Genitourinary (Prostate) Cancer
A phase 3 study of androgen annihilation in high-risk biochemically relapsed prostate cancer: An Alliance Foundation trial (AFT-19).
Background: Men with biochemically relapsed prostate cancer (BRPC) following prior radical prostatectomy (RP) and a short PSA doubling time (PSADT) are at high risk for the development of metastatic disease and prostate cancer-related mortality. Intermittent androgen deprivation therapy (ADT) is a commonly applied treatment in this disease setting, but fails to achieve prolonged progression-free and treatment-free intervals for the majority of patients (pts). Apalutamide is a next generation androgen receptor (AR) antagonist that has efficacy in non-metastatic castration-resistant prostate cancer (CRPC). Abiraterone acetate, a prodrug of the CYP17 androgen synthesis inhibitor abiraterone, has been shown to prolong survival in both CRPC and metastatic hormone-sensitive prostate cancer. We hypothesize that the addition of apalutamide with or without abiraterone acetate/prednisone, as compared to ADT alone, will prolong disease suppression and potentially eradicate micrometastatic disease with a finite duration of treatment in pts with BRPC. Methods: AFT-19 is a randomized, open-label, three arm phase 3 study (first patient enrolled March 2017) of a) degarelix monotherapy compared to each of two experimental arms: b) degarelix plus apalutamide, and c) degarelix plus apalutamide plus abiraterone acetate/prednisone, in pts with BRPC following prior RP without metastases on conventional imaging, and a PSADT of ≤ 9 months.
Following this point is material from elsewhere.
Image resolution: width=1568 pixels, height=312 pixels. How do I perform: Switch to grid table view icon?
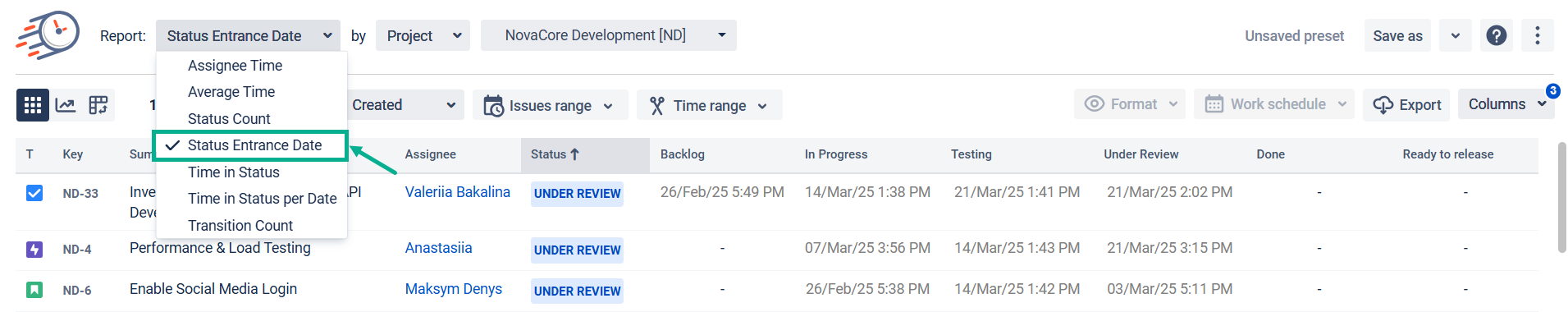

Pts are treated for up to 52 weeks in the absence of progression or unacceptable toxicity, and subsequently followed off treatment until PSA progression, defined as serum PSA > 0.2 ng/mL. The primary endpoint is PSA progression-free survival (PFS). Secondary endpoints are 36-month PSA PFS rate, metastasis-free survival, time to CRPC, overall survival, and quality of life. Planned accrual is 504 pts, estimated to provide 85% power to detect a hazard ratio of 0.63 in the comparison of PSA PFS between each experimental arm versus the control arm, with an overall two-sided type I error rate of 0.025 for each comparison. The DSMB last reviewed the trial in November 2017 and recommended that the trial continue as planned. Clinical trial information: NCT03009981.